─── Data to examine ───

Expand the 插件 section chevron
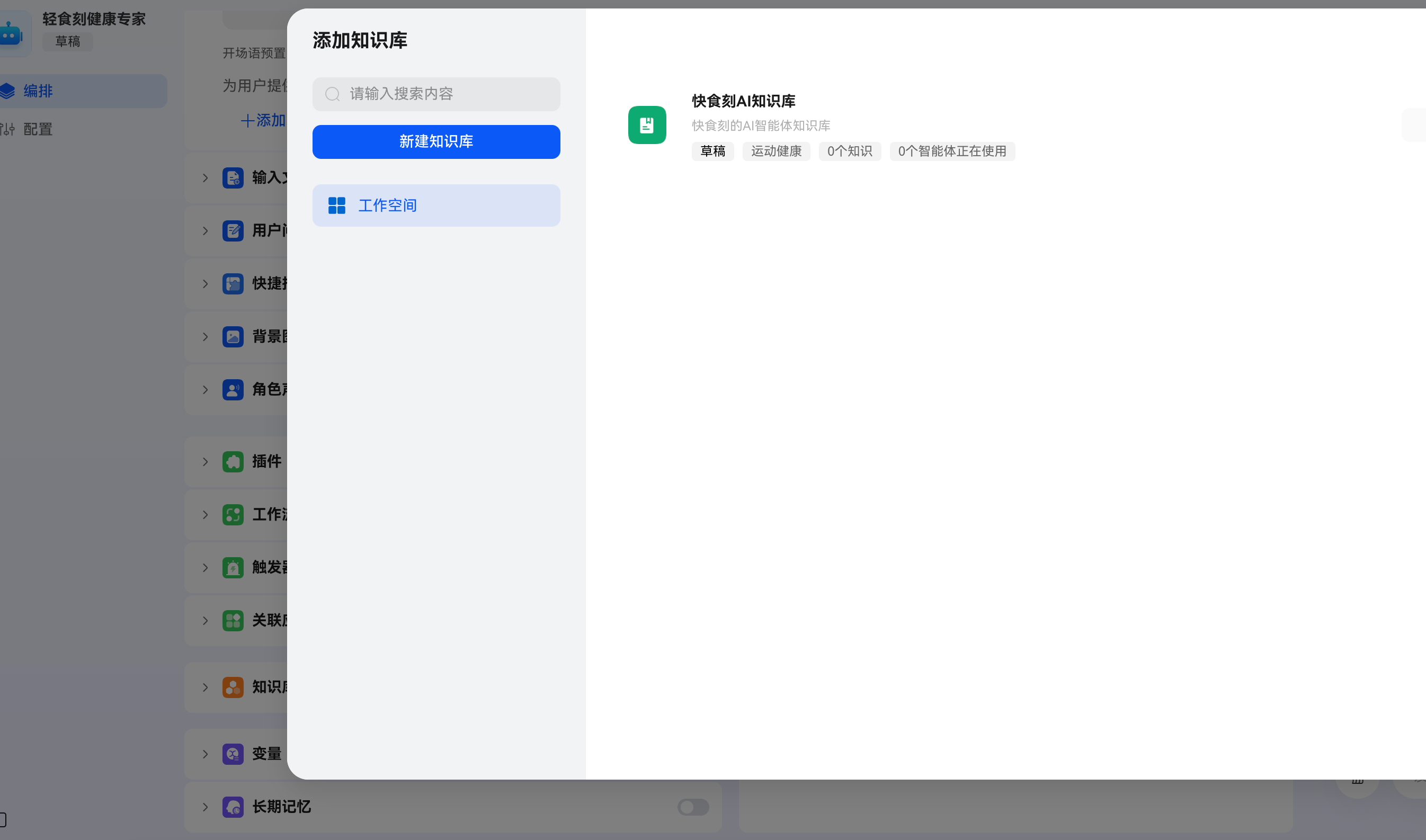Viewport: 1426px width, 840px height. (x=205, y=461)
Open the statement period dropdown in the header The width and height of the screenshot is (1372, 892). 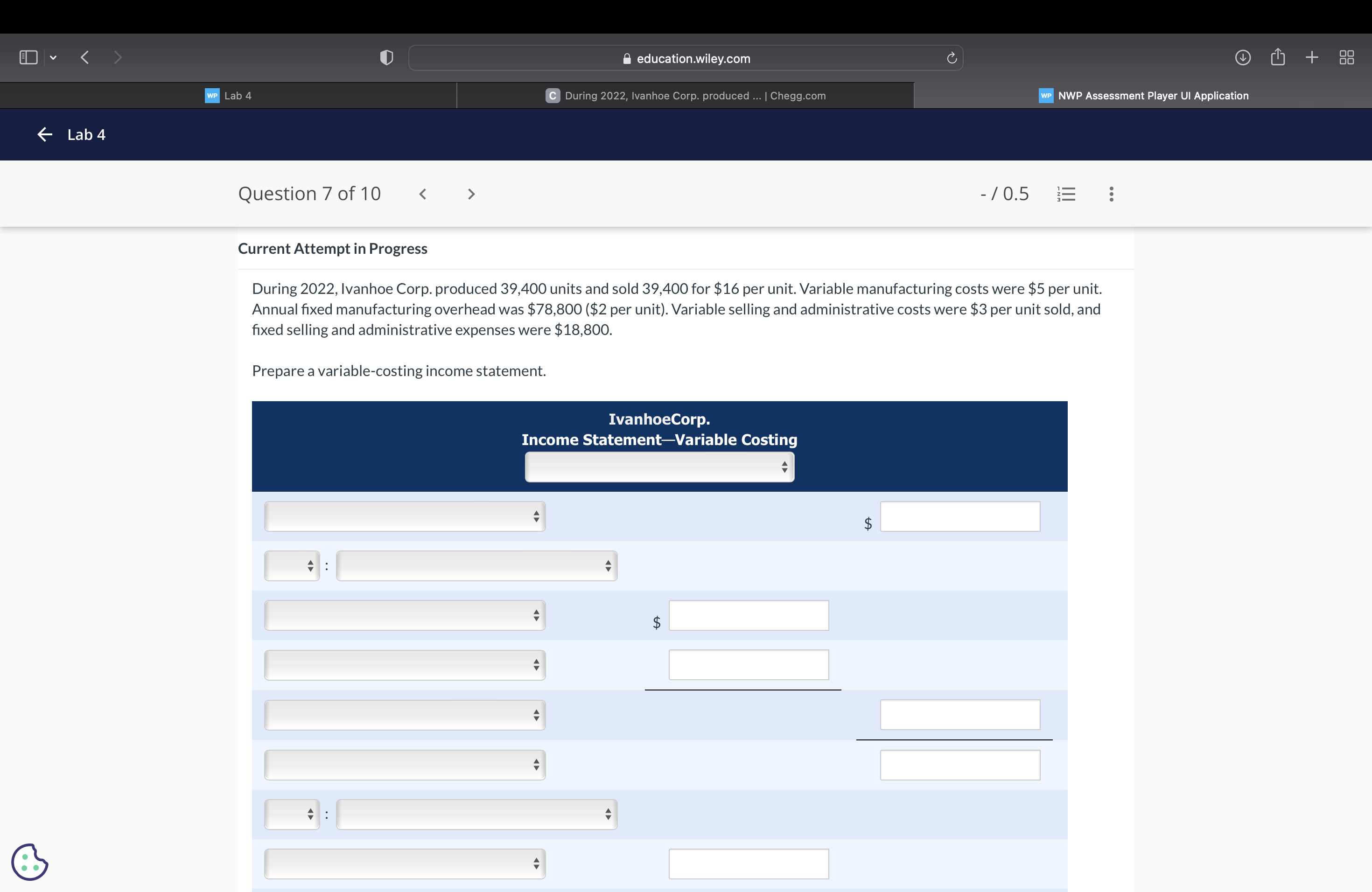tap(659, 467)

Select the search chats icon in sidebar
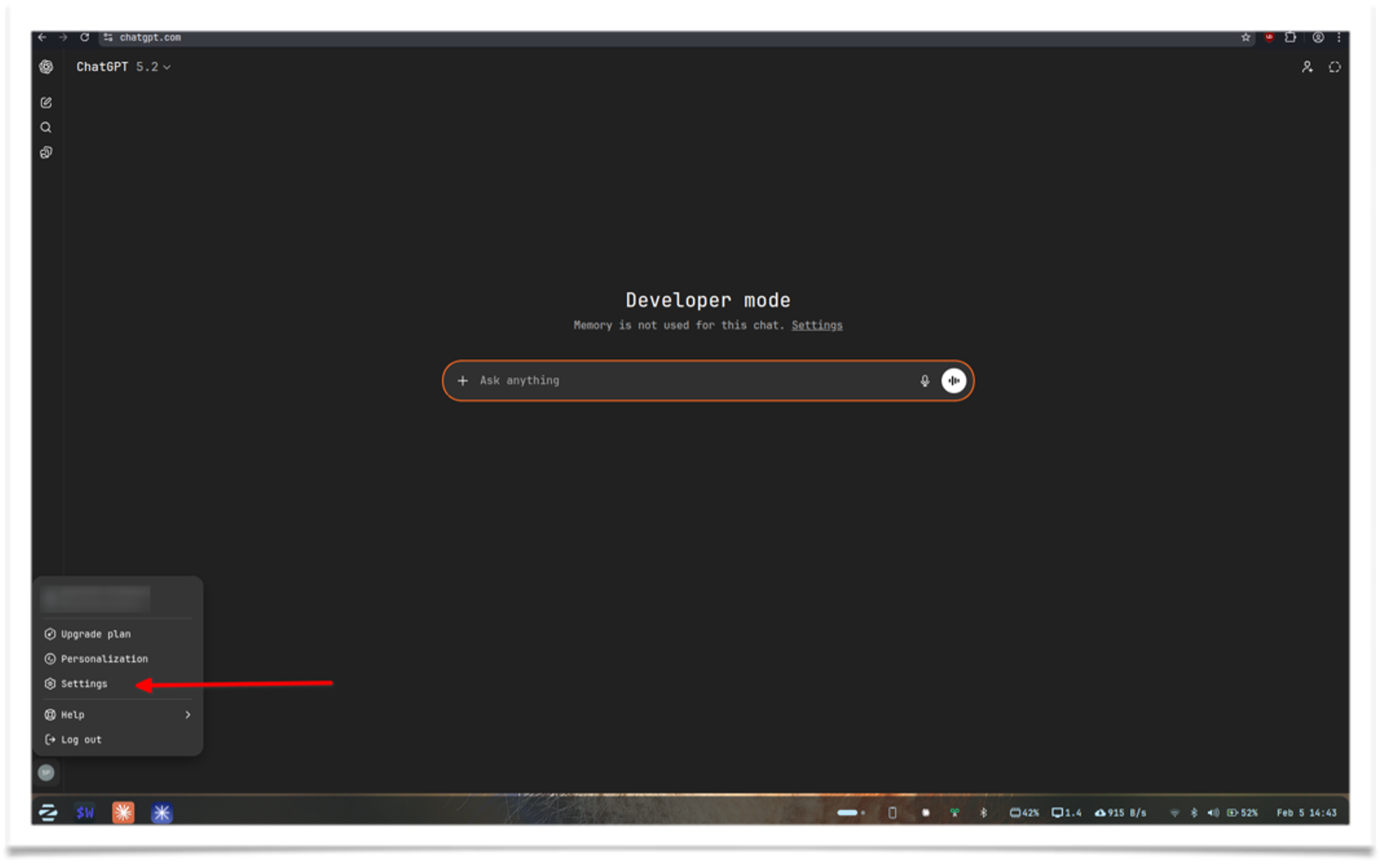tap(46, 127)
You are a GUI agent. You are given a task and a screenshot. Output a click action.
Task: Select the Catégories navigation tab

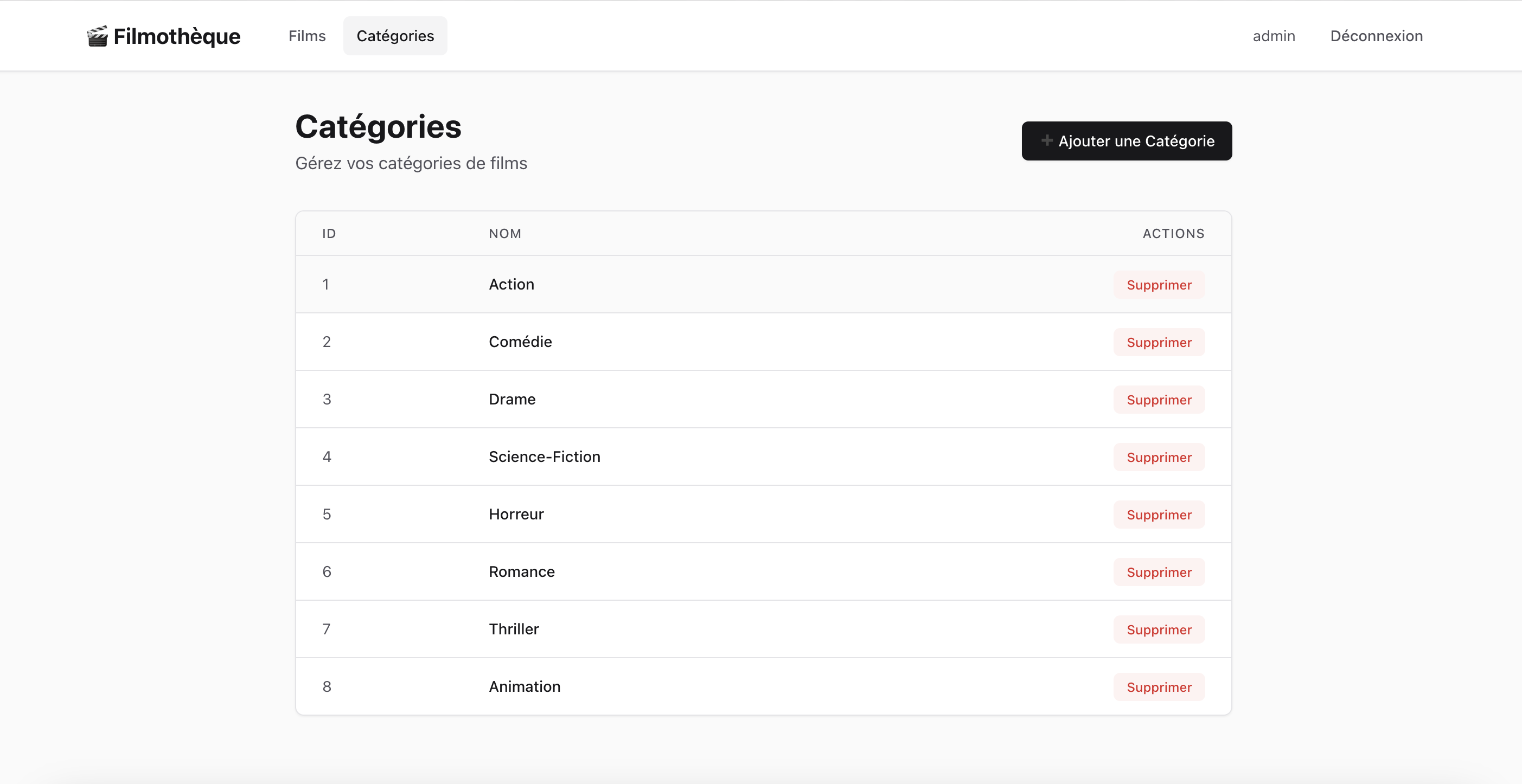coord(395,36)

───

**Task to carry out:**
Only the lines from the one containing "Select the search chats icon in sidebar" through the last line of the data may appear in the answer, each given again exactly and with pictures left out.

**Solution to this exercise:**
Select the search chats icon in sidebar
tap(46, 127)
You are a GUI agent. You are given a task and a screenshot. Output a click action.
Task: Select the Catégories navigation tab

coord(395,36)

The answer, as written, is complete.